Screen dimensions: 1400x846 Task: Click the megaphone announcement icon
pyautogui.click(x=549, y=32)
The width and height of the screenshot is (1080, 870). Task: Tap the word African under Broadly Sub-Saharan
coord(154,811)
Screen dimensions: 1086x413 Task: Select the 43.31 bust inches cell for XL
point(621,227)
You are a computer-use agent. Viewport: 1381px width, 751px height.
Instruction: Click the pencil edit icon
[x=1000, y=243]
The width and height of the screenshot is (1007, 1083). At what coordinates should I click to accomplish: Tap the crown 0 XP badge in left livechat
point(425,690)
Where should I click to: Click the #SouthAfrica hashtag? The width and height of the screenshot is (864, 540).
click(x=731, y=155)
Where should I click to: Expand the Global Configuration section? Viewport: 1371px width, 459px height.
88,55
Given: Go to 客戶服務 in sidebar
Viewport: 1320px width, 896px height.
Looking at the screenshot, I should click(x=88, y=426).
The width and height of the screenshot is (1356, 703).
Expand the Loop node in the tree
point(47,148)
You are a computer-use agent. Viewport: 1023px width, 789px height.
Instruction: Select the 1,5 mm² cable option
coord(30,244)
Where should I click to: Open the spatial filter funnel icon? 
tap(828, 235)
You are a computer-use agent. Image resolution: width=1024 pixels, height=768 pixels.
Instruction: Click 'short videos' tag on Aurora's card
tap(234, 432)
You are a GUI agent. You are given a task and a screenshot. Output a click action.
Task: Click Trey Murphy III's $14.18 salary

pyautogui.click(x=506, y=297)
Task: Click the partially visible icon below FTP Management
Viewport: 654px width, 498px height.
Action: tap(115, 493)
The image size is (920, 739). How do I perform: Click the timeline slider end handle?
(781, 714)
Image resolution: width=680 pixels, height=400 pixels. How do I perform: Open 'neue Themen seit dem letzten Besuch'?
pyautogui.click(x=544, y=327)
:::
_SHORT PROBLEM_
Rewrite every line of the listing above as a numbered list, omitting the blank lines.

_FULL OUTPUT_
1. Screen dimensions: 1400x846 Task: Click the megaphone announcement icon
2. pyautogui.click(x=549, y=32)
3. The width and height of the screenshot is (1080, 870). Task: Tap the word African under Broadly Sub-Saharan
4. coord(154,811)
5. Screen dimensions: 1086x413 Task: Select the 43.31 bust inches cell for XL
6. point(621,227)
7. You are a computer-use agent. Viewport: 1381px width, 751px height.
8. Instruction: Click the pencil edit icon
9. [x=1000, y=243]
10. The width and height of the screenshot is (1007, 1083). At what coordinates should I click to accomplish: Tap the crown 0 XP badge in left livechat
11. point(425,690)
12. Where should I click to: Click the #SouthAfrica hashtag? The width and height of the screenshot is (864, 540).
13. click(x=731, y=155)
14. Where should I click to: Expand the Global Configuration section? Viewport: 1371px width, 459px height.
15. 88,55
16. Given: Go to 客戶服務 in sidebar
17. Viewport: 1320px width, 896px height.
18. Looking at the screenshot, I should click(x=88, y=426).
19. The width and height of the screenshot is (1356, 703).
20. Expand the Loop node in the tree
21. point(47,148)
22. You are a computer-use agent. Viewport: 1023px width, 789px height.
23. Instruction: Select the 1,5 mm² cable option
24. coord(30,244)
25. Where should I click to: Open the spatial filter funnel icon? 
26. tap(828, 235)
27. You are a computer-use agent. Image resolution: width=1024 pixels, height=768 pixels.
28. Instruction: Click 'short videos' tag on Aurora's card
29. tap(234, 432)
30. You are a GUI agent. You are given a task and a screenshot. Output a click action.
31. Task: Click Trey Murphy III's $14.18 salary
32. pyautogui.click(x=506, y=297)
33. Task: Click the partially visible icon below FTP Management
34. Viewport: 654px width, 498px height.
35. Action: tap(115, 493)
36. The image size is (920, 739). How do I perform: Click the timeline slider end handle?
37. (781, 714)
38. Image resolution: width=680 pixels, height=400 pixels. How do I perform: Open 'neue Themen seit dem letzten Besuch'?
39. pyautogui.click(x=544, y=327)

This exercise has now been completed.